ISLAMABAD: The lead counsel for Nawaz Sharif has given up representing his client after the Islamabad High Court rejected his application for deferring the issuance of the former prime minister’s proclamation, the court was informed on Tuesday.
Khawaja Haris Ahmed, the defence counsel for the ex-premier, all of a sudden ‘disassociated’ himself from the case, at least for the time being, assuming that he had lost the right of audience due to his absconsion.
A division bench of the high court comprising Justice Aamer Farooq and Justice Mohsin Akhtar Kayani had on Sept 15 dismissed the application. However, the court, while disposing of another application, had observed that the matter related to right of Mr Sharif’s audience would be examined at an appropriate stage.
As the court resumed hearing on Tuesday, Additional Attorney General Tariq Mehmood Khokhar informed it that the warrants for arrest had been delivered to the Avenfield Apartments residence of the convict.
Warrants delivered at convict’s residence in London through Royal Mail, says additional attorney general
An official of the Pakistan High Commission in the UK, Rao Abdul Hanan, had visited the residence to hand over the warrants, but an employee namely Yaqoob refused to receive them, the law officer said. Subsequently, the High Commission officials dispatched the warrants to the residence through Royal Mail, he said, adding that a person namely Hassan received the warrants and signed the receipt.
Mr Khokhar believed the recipient was none other than Hassan Nawaz, the son of the ex-premier. He said the Pakistan High Commission also forwarded the copy of the warrants to Lesley Craig, head of Pakistan-Afghanistan department in the UK foreign office. He said the desk would forward this to the county court in Central London to serve them on the convict.
NAB additional prosecutor general Jahanzeb Khan Bharwana argued that the requirement for issuance of proclamation against the convict had been fulfilled.
While noticing that defence counsel Khawaja Haris was not present in the courtroom, Justice Farooq inquired from his associate, Barrister Munawar Duggal, about reason of his absence.
Barrister Duggal said that after dismissal of the application seeking deferment of proclamation and issuance of non-bailable warrants, Khawaja Haris realised that in such a situation the accused had lost the right of audience and, therefore, he had quit. “We have also expressed this constraint to the client,” he added.
He said he was just witnessing the hearing and was not representing the former prime minister.
Justice Farooq remarked that the court had never stopped Khawaja Haris from advancing arguments.

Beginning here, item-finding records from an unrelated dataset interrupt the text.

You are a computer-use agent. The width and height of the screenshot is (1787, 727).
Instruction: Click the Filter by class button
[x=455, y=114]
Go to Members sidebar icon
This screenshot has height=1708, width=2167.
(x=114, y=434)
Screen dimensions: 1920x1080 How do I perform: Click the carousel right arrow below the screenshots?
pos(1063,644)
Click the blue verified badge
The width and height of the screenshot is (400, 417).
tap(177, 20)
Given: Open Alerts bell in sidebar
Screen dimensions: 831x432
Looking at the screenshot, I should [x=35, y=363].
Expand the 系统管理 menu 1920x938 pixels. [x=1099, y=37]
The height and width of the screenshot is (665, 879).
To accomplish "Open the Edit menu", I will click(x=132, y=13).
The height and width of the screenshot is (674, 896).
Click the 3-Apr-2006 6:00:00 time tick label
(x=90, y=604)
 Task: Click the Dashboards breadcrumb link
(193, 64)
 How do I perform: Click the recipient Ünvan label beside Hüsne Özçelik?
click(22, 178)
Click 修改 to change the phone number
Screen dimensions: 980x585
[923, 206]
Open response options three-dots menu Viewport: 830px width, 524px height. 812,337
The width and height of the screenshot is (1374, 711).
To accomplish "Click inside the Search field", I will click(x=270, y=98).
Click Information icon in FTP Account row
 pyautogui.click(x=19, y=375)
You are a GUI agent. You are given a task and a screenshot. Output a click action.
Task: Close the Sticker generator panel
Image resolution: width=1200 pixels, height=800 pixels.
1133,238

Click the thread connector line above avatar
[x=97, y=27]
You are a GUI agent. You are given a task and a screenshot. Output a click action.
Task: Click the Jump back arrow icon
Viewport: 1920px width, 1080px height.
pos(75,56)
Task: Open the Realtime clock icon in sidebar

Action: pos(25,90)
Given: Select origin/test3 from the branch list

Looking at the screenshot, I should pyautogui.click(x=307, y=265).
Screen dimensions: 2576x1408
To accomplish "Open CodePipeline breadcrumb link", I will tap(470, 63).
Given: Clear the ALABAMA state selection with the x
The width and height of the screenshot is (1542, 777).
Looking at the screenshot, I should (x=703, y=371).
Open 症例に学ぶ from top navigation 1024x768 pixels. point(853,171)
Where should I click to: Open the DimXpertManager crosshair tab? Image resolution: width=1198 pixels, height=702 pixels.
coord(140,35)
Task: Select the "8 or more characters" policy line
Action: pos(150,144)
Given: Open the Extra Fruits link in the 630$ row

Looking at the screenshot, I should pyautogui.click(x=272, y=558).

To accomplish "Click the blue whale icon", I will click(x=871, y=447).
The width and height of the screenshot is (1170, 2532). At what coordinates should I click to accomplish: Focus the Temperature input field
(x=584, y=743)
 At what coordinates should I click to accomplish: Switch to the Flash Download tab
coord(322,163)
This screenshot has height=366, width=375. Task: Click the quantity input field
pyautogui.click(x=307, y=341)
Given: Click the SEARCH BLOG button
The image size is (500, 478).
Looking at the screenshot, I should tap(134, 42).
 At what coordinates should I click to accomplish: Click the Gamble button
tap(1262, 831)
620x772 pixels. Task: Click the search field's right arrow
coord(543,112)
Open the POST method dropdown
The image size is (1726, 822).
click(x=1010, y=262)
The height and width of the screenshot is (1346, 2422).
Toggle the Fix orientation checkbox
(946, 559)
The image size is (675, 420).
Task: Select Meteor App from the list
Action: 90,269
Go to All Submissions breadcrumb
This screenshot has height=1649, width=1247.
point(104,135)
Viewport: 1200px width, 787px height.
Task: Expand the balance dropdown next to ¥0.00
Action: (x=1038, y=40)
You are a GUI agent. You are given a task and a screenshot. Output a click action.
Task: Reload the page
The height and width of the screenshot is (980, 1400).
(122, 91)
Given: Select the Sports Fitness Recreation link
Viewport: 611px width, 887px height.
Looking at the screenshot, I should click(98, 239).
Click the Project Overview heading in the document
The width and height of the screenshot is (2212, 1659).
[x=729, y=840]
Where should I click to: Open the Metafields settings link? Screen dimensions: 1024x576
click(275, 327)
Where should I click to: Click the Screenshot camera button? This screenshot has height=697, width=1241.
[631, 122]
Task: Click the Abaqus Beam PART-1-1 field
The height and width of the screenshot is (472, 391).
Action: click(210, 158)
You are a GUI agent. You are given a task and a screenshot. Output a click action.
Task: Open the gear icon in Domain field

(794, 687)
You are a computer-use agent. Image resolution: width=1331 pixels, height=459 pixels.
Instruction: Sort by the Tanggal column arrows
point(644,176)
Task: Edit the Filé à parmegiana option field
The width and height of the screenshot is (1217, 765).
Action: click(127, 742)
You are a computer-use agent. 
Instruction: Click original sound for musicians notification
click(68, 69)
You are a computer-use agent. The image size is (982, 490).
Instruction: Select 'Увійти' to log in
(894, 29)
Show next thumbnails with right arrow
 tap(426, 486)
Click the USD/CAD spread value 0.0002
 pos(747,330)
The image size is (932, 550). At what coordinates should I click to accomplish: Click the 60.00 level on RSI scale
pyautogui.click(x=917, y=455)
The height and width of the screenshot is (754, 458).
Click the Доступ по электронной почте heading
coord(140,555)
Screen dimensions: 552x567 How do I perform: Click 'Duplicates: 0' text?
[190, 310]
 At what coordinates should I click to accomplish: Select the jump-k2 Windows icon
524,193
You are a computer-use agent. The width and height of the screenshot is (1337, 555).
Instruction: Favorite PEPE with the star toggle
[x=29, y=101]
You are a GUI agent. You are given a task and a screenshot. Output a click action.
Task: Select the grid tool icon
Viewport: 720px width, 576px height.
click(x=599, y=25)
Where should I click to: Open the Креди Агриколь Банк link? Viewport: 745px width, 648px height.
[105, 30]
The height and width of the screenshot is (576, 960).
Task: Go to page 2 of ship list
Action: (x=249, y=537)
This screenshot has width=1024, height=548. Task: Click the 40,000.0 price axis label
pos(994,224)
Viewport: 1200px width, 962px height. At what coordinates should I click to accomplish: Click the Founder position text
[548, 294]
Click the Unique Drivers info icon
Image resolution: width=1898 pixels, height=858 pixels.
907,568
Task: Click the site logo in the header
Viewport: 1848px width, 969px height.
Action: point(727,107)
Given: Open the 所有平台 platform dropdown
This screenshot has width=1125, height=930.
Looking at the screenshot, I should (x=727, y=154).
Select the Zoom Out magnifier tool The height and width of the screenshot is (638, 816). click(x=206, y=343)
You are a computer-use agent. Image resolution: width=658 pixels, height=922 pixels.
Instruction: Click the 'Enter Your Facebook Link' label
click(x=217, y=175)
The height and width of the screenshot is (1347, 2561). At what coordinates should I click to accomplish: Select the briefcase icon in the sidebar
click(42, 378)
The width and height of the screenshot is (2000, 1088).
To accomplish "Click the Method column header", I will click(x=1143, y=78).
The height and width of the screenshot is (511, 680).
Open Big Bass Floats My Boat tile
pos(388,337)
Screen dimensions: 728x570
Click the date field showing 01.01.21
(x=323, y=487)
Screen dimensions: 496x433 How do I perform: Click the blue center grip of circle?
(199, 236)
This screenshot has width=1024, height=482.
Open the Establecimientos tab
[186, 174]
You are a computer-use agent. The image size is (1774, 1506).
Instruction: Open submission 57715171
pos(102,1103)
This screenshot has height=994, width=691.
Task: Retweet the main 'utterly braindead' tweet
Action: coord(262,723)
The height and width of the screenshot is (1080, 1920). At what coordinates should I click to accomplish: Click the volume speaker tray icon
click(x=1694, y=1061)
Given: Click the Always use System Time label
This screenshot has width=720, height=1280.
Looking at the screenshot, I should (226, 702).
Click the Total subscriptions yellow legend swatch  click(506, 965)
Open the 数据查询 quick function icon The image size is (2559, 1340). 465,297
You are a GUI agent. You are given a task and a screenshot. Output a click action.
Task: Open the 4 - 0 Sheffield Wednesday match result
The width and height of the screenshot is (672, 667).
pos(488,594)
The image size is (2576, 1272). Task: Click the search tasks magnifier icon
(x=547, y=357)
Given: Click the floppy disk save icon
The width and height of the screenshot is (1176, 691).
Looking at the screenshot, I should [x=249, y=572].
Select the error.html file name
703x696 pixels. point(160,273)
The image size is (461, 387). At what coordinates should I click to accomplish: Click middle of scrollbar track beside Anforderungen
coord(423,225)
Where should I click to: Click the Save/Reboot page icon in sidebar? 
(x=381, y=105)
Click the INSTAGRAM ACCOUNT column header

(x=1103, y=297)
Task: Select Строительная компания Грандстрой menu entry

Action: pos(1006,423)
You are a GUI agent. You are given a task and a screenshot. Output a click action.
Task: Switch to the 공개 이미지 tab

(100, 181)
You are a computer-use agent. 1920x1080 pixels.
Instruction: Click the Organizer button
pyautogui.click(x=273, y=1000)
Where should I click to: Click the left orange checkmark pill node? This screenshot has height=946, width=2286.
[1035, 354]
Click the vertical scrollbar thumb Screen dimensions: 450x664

The court asked the director Europe at the Ministry of Foreign Affairs about further process of execution of warrants through the British ministry of foreign affairs. The official sought time from the court, saying he would ask the Pakistan High Commission in London about it and would respond accordingly on Wednesday.
The additional attorney general said he had already sent such a query to the foreign office. He argued that the process to execute warrants through the British ministry of foreign affairs was also necessary for extradition of the convict.
Justice Farooq remarked that the court was not interested in his extradition. “Neither we allowed him to go abroad nor we are passing an order to extradite him,” he made it clear, explaining that the federal government did not inform the IHC or sought permission before removing his name from the Exit Control List (ECL).
Justice Kayani termed it a ‘serious lapse’ on part of the federal government.
The court, however, adjourned the hearing till Wednesday when it would take up appeals of the main opposition party leader Maryam Nawaz and her spouse Mohammad Safdar against their conviction in the Avenfield Apartments reference.